Organelle gene diversity under migration, mutation, and drift: equilibrium expectations, approach to equilibrium, effects of heteroplasmic cells, and comparison to nuclear genes.

We developed stochastic population genetic theory for mitochondrial and chloroplast genes, using an infinite alleles model appropriate for molecular genetic data. We considered the effects of mutation, random drift, and migration in a finite island model on selectively neutral alleles. Recurrence equations were obtained for the expectation of gene diversities within zygotes, within colonies, and between colonies. The variables are number and sizes of colonies, migration rates, sex ratios, degree of paternal transmission, number of germ line cell divisions, effective number of segregating organelle genomes, and mutation rate.

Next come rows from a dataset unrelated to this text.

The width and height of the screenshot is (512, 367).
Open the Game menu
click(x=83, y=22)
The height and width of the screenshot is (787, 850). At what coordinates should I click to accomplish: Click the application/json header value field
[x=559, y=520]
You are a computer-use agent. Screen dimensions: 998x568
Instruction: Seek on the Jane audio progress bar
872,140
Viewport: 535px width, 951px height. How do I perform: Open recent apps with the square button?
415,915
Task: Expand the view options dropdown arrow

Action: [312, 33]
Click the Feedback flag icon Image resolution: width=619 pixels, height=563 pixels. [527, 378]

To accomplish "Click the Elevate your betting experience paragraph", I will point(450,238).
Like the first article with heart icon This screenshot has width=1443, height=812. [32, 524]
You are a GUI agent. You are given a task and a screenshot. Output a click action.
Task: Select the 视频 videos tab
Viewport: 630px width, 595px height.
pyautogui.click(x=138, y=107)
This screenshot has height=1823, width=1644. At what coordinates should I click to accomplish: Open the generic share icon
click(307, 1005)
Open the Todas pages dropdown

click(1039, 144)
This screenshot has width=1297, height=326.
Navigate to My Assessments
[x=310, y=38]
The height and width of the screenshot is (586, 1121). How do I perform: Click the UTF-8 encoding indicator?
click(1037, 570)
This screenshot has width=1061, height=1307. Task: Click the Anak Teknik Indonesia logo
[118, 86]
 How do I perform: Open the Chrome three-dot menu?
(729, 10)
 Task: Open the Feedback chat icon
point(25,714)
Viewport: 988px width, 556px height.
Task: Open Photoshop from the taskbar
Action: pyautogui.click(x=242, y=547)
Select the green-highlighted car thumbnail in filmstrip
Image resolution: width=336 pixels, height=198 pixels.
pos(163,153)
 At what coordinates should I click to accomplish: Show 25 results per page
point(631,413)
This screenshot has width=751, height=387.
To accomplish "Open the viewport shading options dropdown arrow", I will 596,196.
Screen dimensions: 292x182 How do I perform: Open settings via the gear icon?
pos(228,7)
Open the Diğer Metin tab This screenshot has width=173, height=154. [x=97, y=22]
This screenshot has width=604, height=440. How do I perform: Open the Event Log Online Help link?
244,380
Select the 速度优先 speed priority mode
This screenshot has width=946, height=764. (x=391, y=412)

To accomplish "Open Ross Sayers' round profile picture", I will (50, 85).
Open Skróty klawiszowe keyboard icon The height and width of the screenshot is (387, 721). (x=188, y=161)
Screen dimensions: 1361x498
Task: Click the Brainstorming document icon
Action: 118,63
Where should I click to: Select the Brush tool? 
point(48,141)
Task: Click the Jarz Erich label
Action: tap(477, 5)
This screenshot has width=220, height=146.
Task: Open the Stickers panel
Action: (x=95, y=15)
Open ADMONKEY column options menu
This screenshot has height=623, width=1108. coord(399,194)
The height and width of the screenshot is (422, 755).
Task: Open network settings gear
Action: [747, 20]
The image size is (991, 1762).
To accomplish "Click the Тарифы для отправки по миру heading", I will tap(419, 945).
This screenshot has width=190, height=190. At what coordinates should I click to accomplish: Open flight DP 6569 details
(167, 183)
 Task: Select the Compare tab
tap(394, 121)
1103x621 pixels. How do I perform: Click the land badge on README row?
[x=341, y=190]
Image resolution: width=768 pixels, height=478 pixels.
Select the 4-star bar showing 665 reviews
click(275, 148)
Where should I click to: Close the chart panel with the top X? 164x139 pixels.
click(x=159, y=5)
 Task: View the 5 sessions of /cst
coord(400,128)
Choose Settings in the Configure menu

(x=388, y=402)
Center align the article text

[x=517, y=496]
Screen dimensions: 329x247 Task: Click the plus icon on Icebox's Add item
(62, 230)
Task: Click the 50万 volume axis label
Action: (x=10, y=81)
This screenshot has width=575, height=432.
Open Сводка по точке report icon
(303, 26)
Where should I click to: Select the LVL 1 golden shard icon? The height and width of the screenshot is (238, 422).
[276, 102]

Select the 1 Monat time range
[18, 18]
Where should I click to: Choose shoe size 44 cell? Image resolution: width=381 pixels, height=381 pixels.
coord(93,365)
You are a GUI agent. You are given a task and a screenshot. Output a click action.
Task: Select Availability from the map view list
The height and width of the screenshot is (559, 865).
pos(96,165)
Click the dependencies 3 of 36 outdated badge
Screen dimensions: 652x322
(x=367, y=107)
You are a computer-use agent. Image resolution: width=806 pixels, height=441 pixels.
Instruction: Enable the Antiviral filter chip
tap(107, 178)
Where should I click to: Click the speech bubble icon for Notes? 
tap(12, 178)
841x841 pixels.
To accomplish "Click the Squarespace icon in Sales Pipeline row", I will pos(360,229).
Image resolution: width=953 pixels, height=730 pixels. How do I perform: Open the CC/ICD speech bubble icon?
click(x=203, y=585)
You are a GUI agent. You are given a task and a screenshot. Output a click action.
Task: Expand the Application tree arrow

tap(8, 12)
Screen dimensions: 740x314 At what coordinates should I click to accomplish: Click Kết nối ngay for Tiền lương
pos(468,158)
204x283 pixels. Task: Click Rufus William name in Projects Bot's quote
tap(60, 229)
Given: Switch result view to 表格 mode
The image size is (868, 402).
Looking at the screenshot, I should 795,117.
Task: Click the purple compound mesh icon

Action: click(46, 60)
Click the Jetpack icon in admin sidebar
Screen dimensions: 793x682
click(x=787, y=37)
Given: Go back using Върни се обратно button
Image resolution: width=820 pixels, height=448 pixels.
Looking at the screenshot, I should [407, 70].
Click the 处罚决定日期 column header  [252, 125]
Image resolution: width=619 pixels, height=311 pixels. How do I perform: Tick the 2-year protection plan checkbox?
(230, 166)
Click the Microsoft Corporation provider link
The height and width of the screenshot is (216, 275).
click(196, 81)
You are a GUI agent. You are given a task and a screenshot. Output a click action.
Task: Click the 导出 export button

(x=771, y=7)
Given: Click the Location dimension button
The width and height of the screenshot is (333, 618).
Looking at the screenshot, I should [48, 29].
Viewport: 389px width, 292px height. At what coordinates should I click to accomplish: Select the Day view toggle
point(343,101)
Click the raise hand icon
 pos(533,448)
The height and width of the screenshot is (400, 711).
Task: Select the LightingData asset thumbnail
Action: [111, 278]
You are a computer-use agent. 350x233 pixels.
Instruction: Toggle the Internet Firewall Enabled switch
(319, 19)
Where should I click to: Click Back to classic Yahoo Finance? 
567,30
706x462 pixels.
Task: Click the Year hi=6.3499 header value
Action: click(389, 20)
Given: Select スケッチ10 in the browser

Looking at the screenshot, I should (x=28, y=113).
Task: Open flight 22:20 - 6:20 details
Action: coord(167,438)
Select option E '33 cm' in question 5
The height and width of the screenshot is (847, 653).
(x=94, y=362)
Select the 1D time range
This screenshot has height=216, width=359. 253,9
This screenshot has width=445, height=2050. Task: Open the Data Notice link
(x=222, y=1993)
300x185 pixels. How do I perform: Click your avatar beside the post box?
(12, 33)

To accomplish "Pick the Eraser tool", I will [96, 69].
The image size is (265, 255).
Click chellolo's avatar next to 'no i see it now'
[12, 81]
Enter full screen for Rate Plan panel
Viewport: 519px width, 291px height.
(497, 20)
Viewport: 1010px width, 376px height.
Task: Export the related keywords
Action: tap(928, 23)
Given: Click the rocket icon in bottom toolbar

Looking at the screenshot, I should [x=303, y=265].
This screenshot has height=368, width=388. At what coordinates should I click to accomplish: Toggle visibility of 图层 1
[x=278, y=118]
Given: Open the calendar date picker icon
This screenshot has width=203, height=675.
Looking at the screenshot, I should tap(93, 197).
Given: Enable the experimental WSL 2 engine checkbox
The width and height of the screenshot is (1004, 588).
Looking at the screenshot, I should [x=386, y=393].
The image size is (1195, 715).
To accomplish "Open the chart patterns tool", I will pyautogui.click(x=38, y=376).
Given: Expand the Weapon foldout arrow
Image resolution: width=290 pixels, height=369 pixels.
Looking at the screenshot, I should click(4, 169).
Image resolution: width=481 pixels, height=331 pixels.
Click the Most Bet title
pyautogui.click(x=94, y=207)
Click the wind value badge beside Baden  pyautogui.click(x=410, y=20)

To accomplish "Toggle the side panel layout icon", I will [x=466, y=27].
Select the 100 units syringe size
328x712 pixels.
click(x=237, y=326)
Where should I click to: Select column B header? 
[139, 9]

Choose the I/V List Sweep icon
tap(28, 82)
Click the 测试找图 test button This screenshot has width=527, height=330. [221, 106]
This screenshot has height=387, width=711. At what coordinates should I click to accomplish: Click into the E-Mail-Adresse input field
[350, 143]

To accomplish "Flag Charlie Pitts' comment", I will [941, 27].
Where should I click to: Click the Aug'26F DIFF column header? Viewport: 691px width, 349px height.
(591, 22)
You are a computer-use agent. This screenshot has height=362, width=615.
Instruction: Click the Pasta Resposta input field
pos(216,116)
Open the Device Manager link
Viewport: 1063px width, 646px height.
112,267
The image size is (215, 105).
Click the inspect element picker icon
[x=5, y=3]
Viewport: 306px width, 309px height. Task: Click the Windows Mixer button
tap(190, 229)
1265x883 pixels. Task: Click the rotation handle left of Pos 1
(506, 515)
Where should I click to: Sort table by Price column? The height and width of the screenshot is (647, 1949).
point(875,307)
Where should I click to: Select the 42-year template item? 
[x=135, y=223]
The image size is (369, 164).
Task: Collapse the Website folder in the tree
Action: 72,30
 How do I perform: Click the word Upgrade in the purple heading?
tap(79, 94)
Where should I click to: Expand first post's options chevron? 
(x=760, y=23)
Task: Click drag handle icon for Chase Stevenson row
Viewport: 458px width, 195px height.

Computer solutions of the recurrence equations were used to study the approach to equilibrium. Gene diversities equilibrate slowly, while GST, used to measure population subdivision, equilibrates rapidly. Approximate equilibrium equations for gene diversities and GST can be obtained by substituting Neo and me, simple functions of the numbers of breeding or migrating males and females and of the degree of paternal transmission, for the effective numbers of genes and migration rates in the corresponding equations for nuclear genes. The approximate equations are not valid when the diversity within individuals is large compared to that between individuals, as is often true for the D-loop of animal mtDNA. We used the exact equations to verify that organelle genes often show more subdivision than nuclear genes; however, we also identified the range of breeding and migrating sex ratios for which population subdivision is greater for nuclear genes. Finally, we show that gene diversities are higher for nuclei than for organelles over a larger range of sex ratios in a subdivided population than in a panmictic population.